- **Supplied passage**
* Start *

6

If you remove a component HDD from an array, it drops into a "busy box" shell under "(initramfs)" saying something similar to "cannot mount root device" as the RAID1 array becomes "inactive".

It is possible to start it using:

(initramfs): mdadm --run /dev/md0
(initramfs): exit

after what, it boots up normally using the started RAID1(the filesystem is on the RAID1 array), and will keep booting normally until you remove another drive(in which case it will do exactly the same).

Google spit out a bunch of posts about UBUNTU using "BOOT_DEGRADED=true" but that doesn't work for DEBIAN.

There is also a post about using "md-mod.start_dirty_degraded=1" as a boot argument to the kernel image. I have tried passing it in GRUB menu option, with no avail.

There might be something that explains it, but I am a newbie to understand :(

Any ideas?

Bob
  • 81
  • 1
  • 6

1 Answers1

9

The initramfs executes /scripts/local-top/mdadm to handle raid. In that script is the statement

if $MDADM --assemble --scan --run --auto=yes${extra_args:+ $extra_args};
  then
    verbose && log_success_msg "assembled all arrays."
  else
    log_failure_msg "failed to assemble all arrays."

* End *

- **Information given**
* Start *

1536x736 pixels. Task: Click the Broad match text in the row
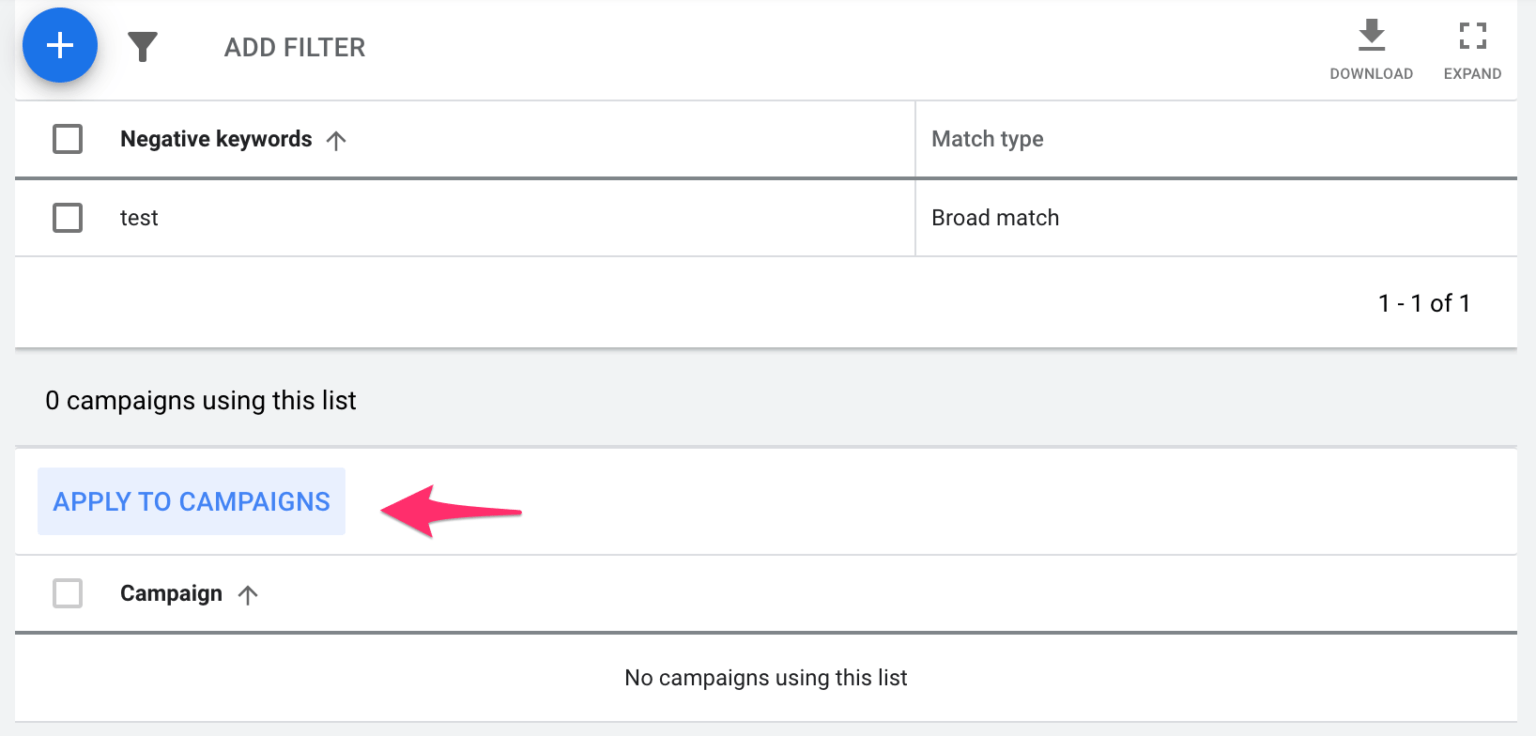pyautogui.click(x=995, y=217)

* End *
* Start *

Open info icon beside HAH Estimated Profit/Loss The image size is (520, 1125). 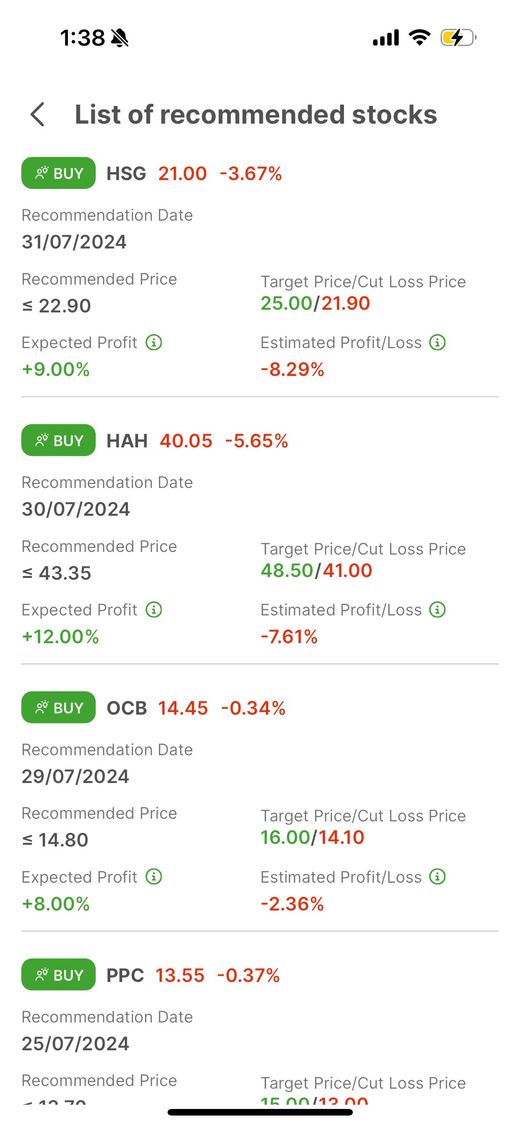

* End *

- **To-do list**
(a) Copy the passage from the RAID1 boot thread word for word. Begin at the words "If you remove" and stop after the words "with no avail.".
(b) Summarize the RAID1 boot thread in three sentences.

- **Answers for the exercise**
(a)
If you remove a component HDD from an array, it drops into a "busy box" shell under "(initramfs)" saying something similar to "cannot mount root device" as the RAID1 array becomes "inactive".

It is possible to start it using:

(initramfs): mdadm --run /dev/md0
(initramfs): exit

after what, it boots up normally using the started RAID1(the filesystem is on the RAID1 array), and will keep booting normally until you remove another drive(in which case it will do exactly the same).

Google spit out a bunch of posts about UBUNTU using "BOOT_DEGRADED=true" but that doesn't work for DEBIAN.

There is also a post about using "md-mod.start_dirty_degraded=1" as a boot argument to the kernel image. I have tried passing it in GRUB menu option, with no avail.

(b) When a drive is removed from the RAID1 array, the array becomes inactive and the system drops into a busybox shell under initramfs with an error about being unable to mount the root device. Running "mdadm --run /dev/md0" and then "exit" lets it boot normally until another drive is removed, while "BOOT_DEGRADED=true" doesn't work for Debian and passing "md-mod.start_dirty_degraded=1" through the GRUB menu didn't help. The reply explains that the initramfs executes /scripts/local-top/mdadm to handle raid, and that script runs an mdadm assemble command that logs success or failure.